The gold medal of customer empathy Misses

Everybody has had bad experiences with call centers... it is actually quite an entertaining lunch topic with friends, colleagues and clients.
But this Comcast example deserves the gold medal for the worst customer empathy example...
In July 2014, Comcast, the largest cable company and home internet provider in the US, was caught up in turmoil and had to publicly apologize after a frustrated customer recorded a nightmare call with a customer representative who did not allow him to cancel the service and shared it on twitter. The audio record posted on SoundCloud received more than 5 million views with key media picking up on the incident. And to make it even worse, it encouraged other customers to record their own bad experiences.
Interestingly, in their apology message, Comcast put all the responsibility on the particular employee for doing a terrible job not in line with what they were trained to do... I don't doubt the fact that the employee had a particular lack of customer empathy but it could also be worth looking at the systems behind: was he "forced" to fill in a reason for stopping with the service, did his salary depend on the number of customers he could retain?
And more fundamentally…
You are bound to have an irritated customer on the line in the above situation - he probably was not satisfied with the service, had to spend time searching on the website to find out how he could cancel only to discover it had to be done via the phone so that by the time he called he was upset with the company...
Wouldn't it be a better decision to make it as easy for a customer to cancel or change their subscription as to subscribe so that they just don't need to go through a customer call center to cancel a subscription?

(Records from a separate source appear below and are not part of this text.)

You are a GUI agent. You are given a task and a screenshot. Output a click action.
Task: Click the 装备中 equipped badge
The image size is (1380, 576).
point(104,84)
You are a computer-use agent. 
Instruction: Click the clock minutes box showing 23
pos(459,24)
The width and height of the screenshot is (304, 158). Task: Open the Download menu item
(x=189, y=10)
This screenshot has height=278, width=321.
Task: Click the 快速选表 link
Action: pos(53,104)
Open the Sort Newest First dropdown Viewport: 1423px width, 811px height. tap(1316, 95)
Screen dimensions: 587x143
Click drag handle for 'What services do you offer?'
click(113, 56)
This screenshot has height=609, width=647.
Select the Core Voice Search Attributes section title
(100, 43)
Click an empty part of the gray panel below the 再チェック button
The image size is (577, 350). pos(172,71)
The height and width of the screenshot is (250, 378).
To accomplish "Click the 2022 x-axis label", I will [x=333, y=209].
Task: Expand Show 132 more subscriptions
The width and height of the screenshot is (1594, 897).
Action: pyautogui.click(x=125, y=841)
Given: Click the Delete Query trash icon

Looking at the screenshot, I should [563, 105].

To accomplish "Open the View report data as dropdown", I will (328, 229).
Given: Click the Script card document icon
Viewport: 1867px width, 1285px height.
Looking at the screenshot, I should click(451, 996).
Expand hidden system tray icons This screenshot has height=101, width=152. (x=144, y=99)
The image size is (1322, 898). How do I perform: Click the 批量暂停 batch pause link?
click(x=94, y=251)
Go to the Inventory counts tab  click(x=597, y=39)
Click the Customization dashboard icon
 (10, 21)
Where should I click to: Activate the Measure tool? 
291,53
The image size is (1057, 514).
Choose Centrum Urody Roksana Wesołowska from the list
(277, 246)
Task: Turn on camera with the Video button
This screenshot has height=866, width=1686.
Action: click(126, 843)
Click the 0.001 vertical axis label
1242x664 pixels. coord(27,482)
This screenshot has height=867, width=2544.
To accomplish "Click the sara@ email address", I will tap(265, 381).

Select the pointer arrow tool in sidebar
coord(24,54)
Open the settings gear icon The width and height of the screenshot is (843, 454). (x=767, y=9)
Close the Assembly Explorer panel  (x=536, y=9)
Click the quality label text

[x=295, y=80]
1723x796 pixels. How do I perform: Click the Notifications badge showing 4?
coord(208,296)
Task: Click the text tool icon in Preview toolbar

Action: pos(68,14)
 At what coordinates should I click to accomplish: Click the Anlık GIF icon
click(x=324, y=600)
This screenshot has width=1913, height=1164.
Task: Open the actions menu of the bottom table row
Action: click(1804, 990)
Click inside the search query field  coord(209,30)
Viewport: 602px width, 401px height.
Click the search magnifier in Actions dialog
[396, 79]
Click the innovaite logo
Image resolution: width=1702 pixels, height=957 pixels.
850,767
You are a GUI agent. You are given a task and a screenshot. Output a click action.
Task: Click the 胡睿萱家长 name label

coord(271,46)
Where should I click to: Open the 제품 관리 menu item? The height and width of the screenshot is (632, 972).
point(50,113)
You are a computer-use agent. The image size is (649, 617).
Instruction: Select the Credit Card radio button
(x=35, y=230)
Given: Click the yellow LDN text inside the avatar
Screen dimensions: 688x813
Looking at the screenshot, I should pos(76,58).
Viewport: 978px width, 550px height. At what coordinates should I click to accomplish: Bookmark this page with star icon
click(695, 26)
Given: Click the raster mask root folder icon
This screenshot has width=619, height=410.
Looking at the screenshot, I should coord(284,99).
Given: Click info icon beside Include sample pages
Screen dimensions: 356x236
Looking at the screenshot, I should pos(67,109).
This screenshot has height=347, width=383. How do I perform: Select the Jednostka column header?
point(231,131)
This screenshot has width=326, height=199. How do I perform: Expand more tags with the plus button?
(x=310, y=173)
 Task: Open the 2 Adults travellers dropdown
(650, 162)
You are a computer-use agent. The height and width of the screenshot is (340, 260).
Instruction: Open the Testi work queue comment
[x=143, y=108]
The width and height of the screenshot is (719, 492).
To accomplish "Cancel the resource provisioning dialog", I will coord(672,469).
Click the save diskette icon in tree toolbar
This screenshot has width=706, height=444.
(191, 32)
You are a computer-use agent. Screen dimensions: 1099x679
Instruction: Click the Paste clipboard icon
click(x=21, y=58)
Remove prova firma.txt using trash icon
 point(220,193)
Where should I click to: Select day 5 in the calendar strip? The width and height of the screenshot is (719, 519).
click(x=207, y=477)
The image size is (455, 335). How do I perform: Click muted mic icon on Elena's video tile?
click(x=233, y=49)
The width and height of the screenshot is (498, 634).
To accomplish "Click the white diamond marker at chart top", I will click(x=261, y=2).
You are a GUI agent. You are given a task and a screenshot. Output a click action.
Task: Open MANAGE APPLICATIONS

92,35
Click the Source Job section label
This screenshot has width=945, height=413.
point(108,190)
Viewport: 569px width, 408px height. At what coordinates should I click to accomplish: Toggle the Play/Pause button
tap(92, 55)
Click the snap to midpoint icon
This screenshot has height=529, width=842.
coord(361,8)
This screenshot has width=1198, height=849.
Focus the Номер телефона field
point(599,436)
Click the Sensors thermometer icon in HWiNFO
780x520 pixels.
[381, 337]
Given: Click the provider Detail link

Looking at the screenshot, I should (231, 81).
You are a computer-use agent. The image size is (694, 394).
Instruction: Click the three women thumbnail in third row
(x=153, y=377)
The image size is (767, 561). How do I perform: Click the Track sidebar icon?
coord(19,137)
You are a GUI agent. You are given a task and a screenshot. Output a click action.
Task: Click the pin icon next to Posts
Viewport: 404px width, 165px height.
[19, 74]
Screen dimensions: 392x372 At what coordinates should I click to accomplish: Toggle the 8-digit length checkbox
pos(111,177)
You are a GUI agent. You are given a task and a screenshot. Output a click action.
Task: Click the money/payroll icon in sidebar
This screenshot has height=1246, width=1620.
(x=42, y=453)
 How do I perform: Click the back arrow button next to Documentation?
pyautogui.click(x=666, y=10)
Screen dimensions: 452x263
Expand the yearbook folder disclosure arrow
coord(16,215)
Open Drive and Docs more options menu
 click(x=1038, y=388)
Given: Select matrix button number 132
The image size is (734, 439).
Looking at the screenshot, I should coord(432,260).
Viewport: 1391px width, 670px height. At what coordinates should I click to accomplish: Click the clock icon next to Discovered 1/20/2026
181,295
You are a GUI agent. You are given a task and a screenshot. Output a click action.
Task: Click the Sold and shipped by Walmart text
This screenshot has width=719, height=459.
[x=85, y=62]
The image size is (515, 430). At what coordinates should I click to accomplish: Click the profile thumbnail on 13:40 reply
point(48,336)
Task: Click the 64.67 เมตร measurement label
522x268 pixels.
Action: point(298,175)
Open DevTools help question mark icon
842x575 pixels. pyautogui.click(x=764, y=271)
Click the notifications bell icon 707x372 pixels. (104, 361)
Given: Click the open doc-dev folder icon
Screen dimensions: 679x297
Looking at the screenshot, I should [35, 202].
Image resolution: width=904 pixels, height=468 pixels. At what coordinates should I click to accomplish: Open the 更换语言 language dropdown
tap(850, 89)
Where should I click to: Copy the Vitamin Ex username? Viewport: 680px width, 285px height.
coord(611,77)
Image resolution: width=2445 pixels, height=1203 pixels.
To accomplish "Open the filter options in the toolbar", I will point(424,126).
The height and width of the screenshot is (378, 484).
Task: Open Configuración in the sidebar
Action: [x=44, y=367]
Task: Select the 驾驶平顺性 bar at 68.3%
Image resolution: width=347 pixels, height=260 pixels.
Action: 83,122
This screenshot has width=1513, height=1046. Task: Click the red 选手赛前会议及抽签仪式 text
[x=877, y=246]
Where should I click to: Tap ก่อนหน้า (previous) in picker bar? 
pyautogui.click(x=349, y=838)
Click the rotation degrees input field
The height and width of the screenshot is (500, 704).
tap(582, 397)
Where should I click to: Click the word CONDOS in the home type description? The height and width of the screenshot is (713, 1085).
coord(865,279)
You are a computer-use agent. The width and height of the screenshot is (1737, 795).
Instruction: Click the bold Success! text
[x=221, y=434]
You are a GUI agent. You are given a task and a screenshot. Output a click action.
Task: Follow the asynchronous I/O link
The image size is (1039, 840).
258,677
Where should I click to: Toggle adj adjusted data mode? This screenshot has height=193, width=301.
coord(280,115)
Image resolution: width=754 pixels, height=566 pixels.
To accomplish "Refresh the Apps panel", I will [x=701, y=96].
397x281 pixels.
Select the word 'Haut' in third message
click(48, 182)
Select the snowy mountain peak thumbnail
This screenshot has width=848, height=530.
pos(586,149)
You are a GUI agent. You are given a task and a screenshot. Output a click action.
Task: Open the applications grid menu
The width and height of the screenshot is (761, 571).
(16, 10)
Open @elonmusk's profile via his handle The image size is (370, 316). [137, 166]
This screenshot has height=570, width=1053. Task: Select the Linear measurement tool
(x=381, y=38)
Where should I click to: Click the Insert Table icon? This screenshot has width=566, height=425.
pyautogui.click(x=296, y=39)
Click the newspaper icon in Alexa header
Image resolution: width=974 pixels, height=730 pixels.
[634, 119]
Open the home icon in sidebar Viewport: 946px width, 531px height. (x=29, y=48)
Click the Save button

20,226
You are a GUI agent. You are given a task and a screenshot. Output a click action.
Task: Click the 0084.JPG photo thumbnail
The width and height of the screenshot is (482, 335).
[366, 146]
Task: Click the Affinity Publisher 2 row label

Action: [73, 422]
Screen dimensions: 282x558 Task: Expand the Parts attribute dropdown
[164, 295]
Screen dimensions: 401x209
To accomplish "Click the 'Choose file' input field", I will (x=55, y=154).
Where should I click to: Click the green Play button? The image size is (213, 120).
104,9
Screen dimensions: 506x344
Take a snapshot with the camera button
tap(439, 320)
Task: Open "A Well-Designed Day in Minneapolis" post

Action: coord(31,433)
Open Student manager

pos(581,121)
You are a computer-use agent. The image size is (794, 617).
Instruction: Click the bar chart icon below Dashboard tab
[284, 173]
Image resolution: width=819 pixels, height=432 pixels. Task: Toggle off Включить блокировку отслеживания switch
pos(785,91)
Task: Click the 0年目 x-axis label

What do you gain by forcing people to keep something they don't want to keep? What would be the positive sales impact of offering a plan that can be cancelled easily vs. the actual negative impact on attrition rate? Would definitely be worth making a business case!
How customer empathic are YOUR customer reps at the call center?
Do your procedures and reward systems support a customer empathic service?
What would you gain by making it as easy for customers to join as to leave or change their mind?